Why lament the loss of a declining statistic?
Writing in the Ellipsis newsletter early this week, Alex Denning floated the idea that “WordPress.org growth charts might not matter.” Why? Alex writes:
Our experience is that freemium is an inefficient and ineffective channel for the average WordPress product.
You need very significant scale to make free a better marketing channel than the alternatives, and unless you already have that scale you’re probably not going to get it.
Alex also cited WP Trends Q2 2022 data on the number of free plugins newly added each year at wp.org with 100k-500k, 500k-1M, and 1M+ installs. Viewed over 15 years, the market peak appears to have been reached in 2014, although the middle and upper tiers have had a more level and wave pattern of ups and downs beneath the dramatic rise and fall of new 100k-500k install plugins, at least between 2007-16.
A “Closed Shop”
In 2019-20, only four plugins entered the space and broke into the upper tiers. These were Site Kit for Google, Facebook for WooCommerce, Creative Mail for WordPress and WooCommerce, and Google Ads and Marketing by Kliken.
The 100-500K+ products are in a position to get their own customer data and analytics, so active install data from .org doesn’t matter as much to them.
How is it Possible to Break In?
People looking to break into the market with a free product distributed on WordPress.org “have to do a phenomenal amount of work,” according to Alex:
You’ll need to have an incredible product, and then support it with a mix of content, SEO, social, partnerships, etc. You then have to convert those users at ~1-2% onto your paid offering.
Given all the work you’re doing to get the free installs, and then to convert 1-2% of those free users to paid, you’re almost certainly going to have a better time going straight to paid, focusing all your efforts into activities that help people discover your product and immediately convert.
Alex describes the WP.org plugin repo as a “closed shop” now with a few exceptions that make sense as a freemium product:
- Anything in a crowded category, like Forms.
- Anything that can leverage many marketing channels.
- Anything that can leverage hosting partnerships.
There’s also the WooCommerce market.
Largely based on search volume analysis, Ellipsis’ 2022 “weather data” within the larger climate systems of WordPress and WooCommerce indicate WordPress is struggling, but WooCommerce is showing its best growth since May.

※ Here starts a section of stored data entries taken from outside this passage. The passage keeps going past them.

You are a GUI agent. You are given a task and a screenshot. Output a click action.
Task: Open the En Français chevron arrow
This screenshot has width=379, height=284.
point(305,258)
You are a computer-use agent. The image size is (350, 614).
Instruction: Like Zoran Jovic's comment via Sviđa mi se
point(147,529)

Or, Change the System from Within?
If a more diverse and open ecosystem is preferred, Alex suggests the plugin repository’s search algorithm needs to do more than reward plugins with high active install counts — like “a ‘rising star’ label.” He notes “this is a short-term commercial, rather than a long-term ecosystem view.”

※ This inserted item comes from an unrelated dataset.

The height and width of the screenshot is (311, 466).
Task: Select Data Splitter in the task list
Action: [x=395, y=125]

What might a long-term ecosystem view look like?
This week, Cory says this is the conversation we need to have and the two questions we need to answer. I see many paths forward in Till Krüss’s successful model with Object Cache Pro. Resonating with Alex’s observations, Till’s model suggests several areas of opportunity for developers and founders working in the WordPress plugin market today.